Treasury expects net Government debt in the forecast period to peak at 28.7% of gross domestic product in fiscal 2014, down from February’s forecast of a peak of 29.6% in the same period and below the Government’s objective of 30%.
Tax rates
No changes are being made to the existing key tax rates. The current key tax rates are as follows:
• GST – 15%
• Corporate tax rate – 28%
• Trustee tax rate – 33%
• Income tax rates for individuals are (see table 1):
This compares with the key tax rates in Australia, which are follows:
• GST – 10%
• Corporate tax rate – 30%
• Trustee tax rate – 45%
• Income tax rates for individuals are (see table 2):
Future Investment Fund
The Government expects to raise $5 - $7 billion from the partial sale of State Owned Enterprises (SOE) and Air New Zealand, and holding this amount as the Future Investment Fund.
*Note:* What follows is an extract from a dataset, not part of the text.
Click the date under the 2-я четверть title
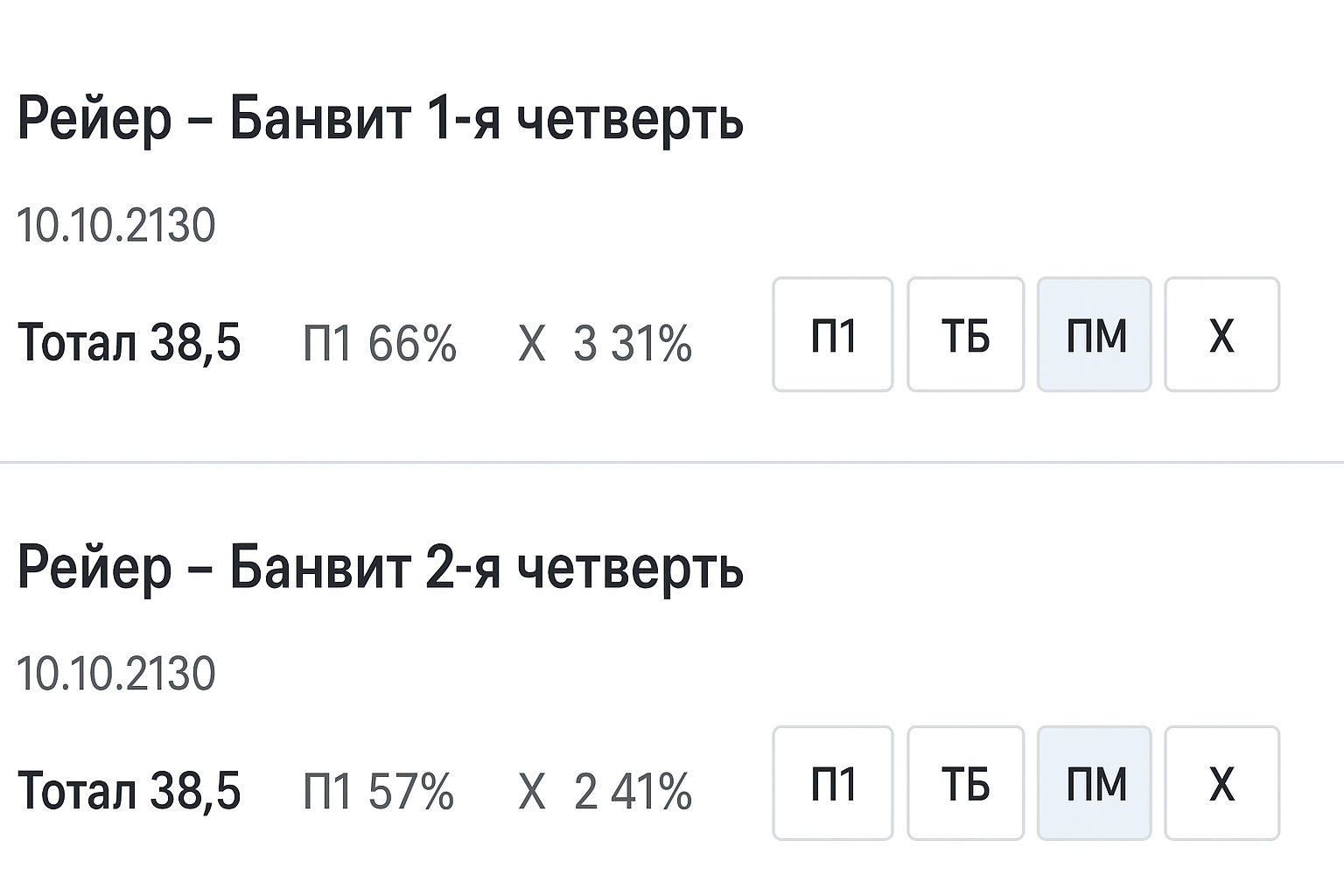The height and width of the screenshot is (896, 1344). pos(116,674)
The Future Investment Fund will then invest the funds into new taxpayer assets over the next few years.
The first allocation of funding will be as follows:
• $88.1 million for the health sector, most of which will go towards hospital redevelopments;
• $250 million for KiwiRail’s turnaround plan;
• $76 million for capital cost of establishing the Advanced Technology Institute;
• $34 million to fit out schools with advanced broadband technology
The first of the four SOEs, Mighty River Power, is likely to be partially floated in the third quarter of 2012. The Government intends to maintain its majority shareholding of all the entities in the Mixed Ownership Model.
More money for the IRD
The Government has announced that the Inland Revenue Department will receive an extra $78.4 million over the next 4 years. This is to bolster its tax compliance activities in dealing with the “black” economy, debt recovery and following up unfiled returns.
Tax credit reform
The Government has removed a range of tax credits including the childcare and housekeeper tax credits, the under $9,880 tax credit as well as the tax credit for the active income of children.
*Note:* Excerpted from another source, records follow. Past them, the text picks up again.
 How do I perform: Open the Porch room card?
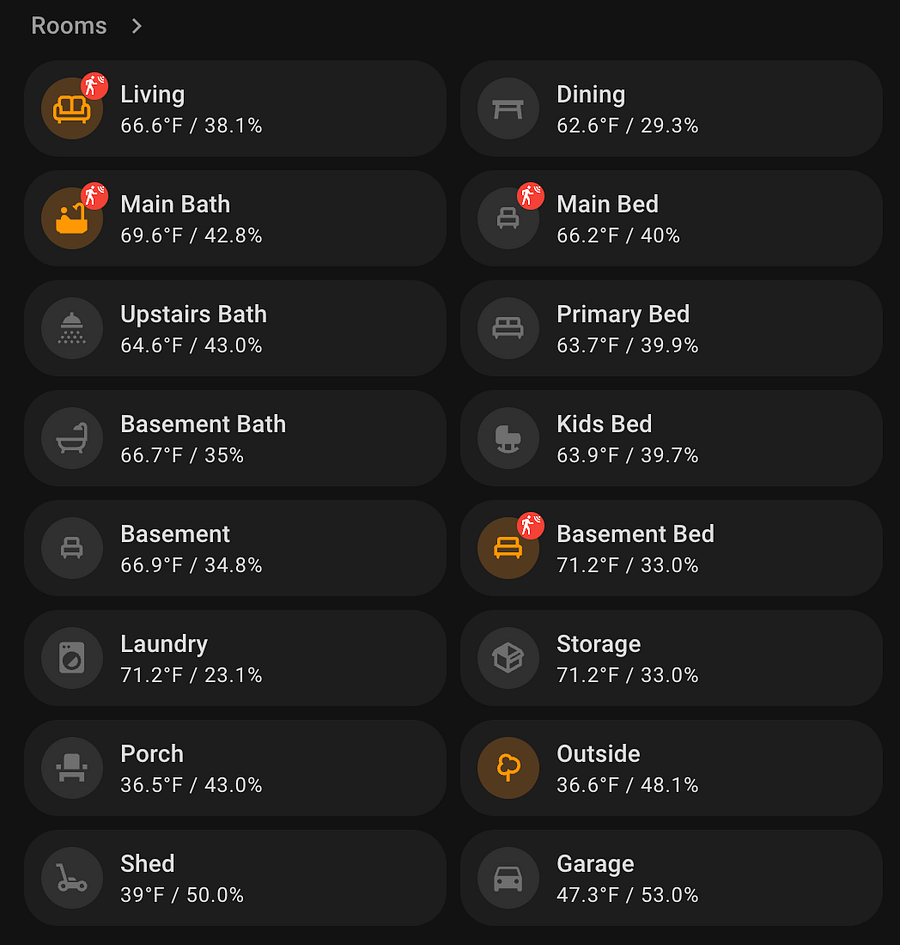(235, 768)
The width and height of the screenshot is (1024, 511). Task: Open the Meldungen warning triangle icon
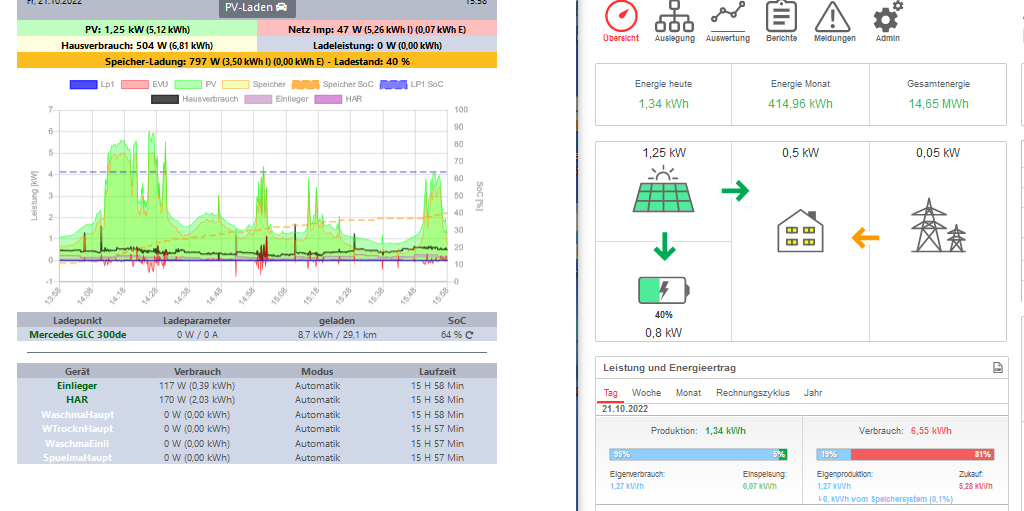click(834, 17)
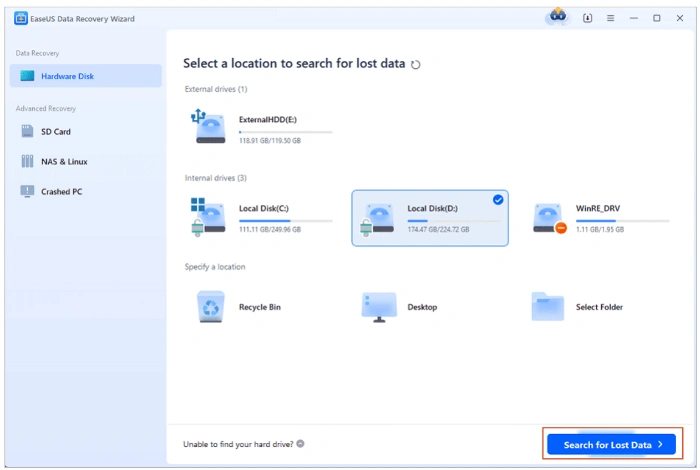Select the WinRE_DRV drive icon

[x=550, y=218]
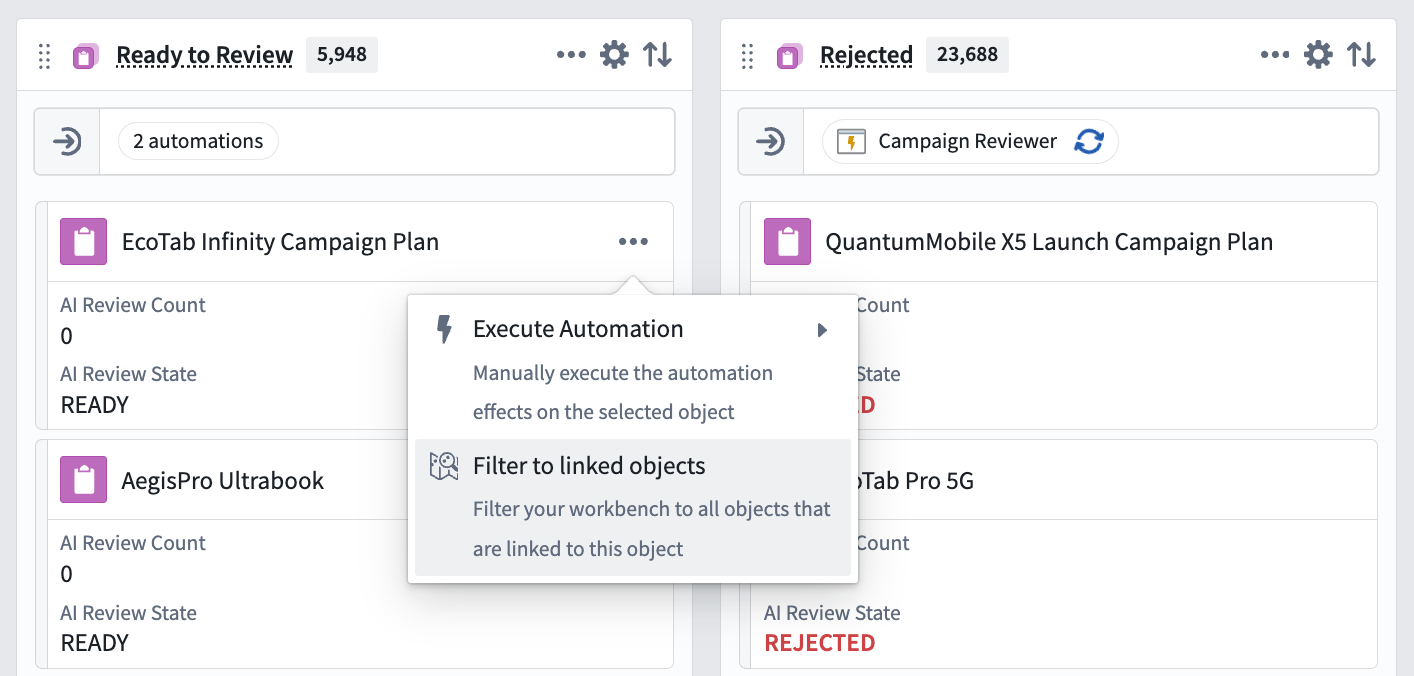Image resolution: width=1414 pixels, height=676 pixels.
Task: Click the 23,688 count badge on Rejected
Action: (967, 54)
These credits are no longer seen fit for purpose due to other initiatives such as working for families and the 20 hours per week childcare subsidy. The removal of these tax credits will save $117 million over the next four years.
Kiwisaver reform
The budget has provided a number of changes to KiwiSaver. In perhaps the biggest surprise in this year’s budget, the Government has put off plans to look at the automatic enrolment of workers into KiwiSaver.
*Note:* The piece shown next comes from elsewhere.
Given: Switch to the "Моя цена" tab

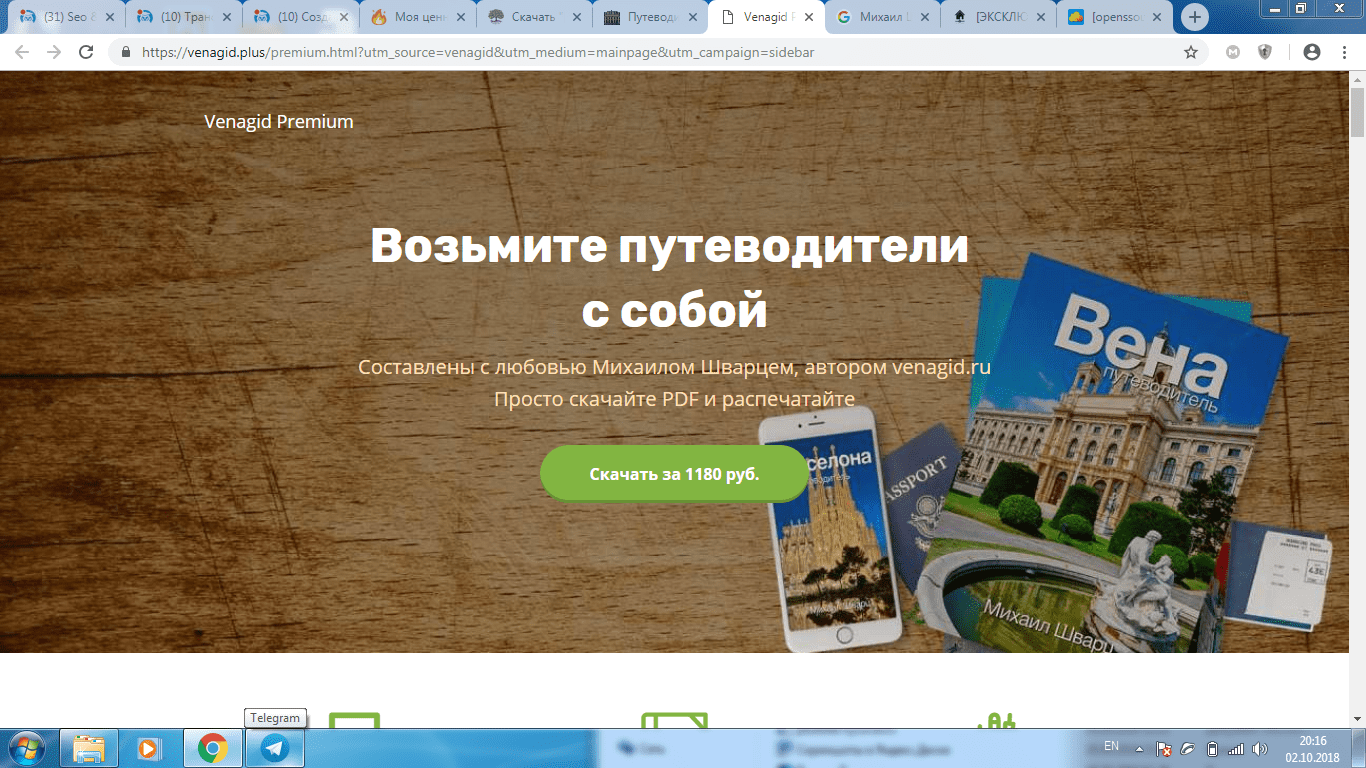Looking at the screenshot, I should tap(413, 17).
The Government has deferred this until such time as there are sufficient surpluses to fund the estimated 4 year cost (which is approximately $514 million).
The employee minimum contribution to KiwiSaver will increase from 2% to 3% at 1 April, 2013. This is not surprising since it was announced in the 2011 Budget.
‘Mixed use’ assets
Changes to the tax treatment of “mixed use” assets (assets that are used both in business and privately) were foreshadowed in the 2011 Budget.
Examples of assets that commonly have a “mixed use” are holiday homes, boats and aircrafts.
The new rules will require “mixed use” assets owners to apportion their deductions based on the actual income earned and the private use of the asset.
For example, if a person rents out a holiday home for 30 days in a year and uses it personally for 30 days in a year, they will now be able to claim only 50% of the costs as a tax deduction (instead of the 90% they are currently allowed). This is forecast to generate an additional $109 million of tax revenue, over the next four years.
Student loan reform
Student loan repayments rates will increase from 10 cents to 12 cents for each dollar once income goes over $19,084 per year, effective from 1 April 2013. In addition, voluntary repayment bonus and student allowance for postgraduate study will no longer be offered.
Livestock valuation
Budget legislation will put the previously announced, livestock valuation restrictions into law. Restrictions will be placed on a farmer’s ability to switch between livestock valuation methods.
Previously farmers were able to switch between the two main livestock valuation methods to receive a tax advantage.
Effective from 18 August 2011, farmers will no longer be allowed to switch between the 2 alternative methods, except in narrow circumstances.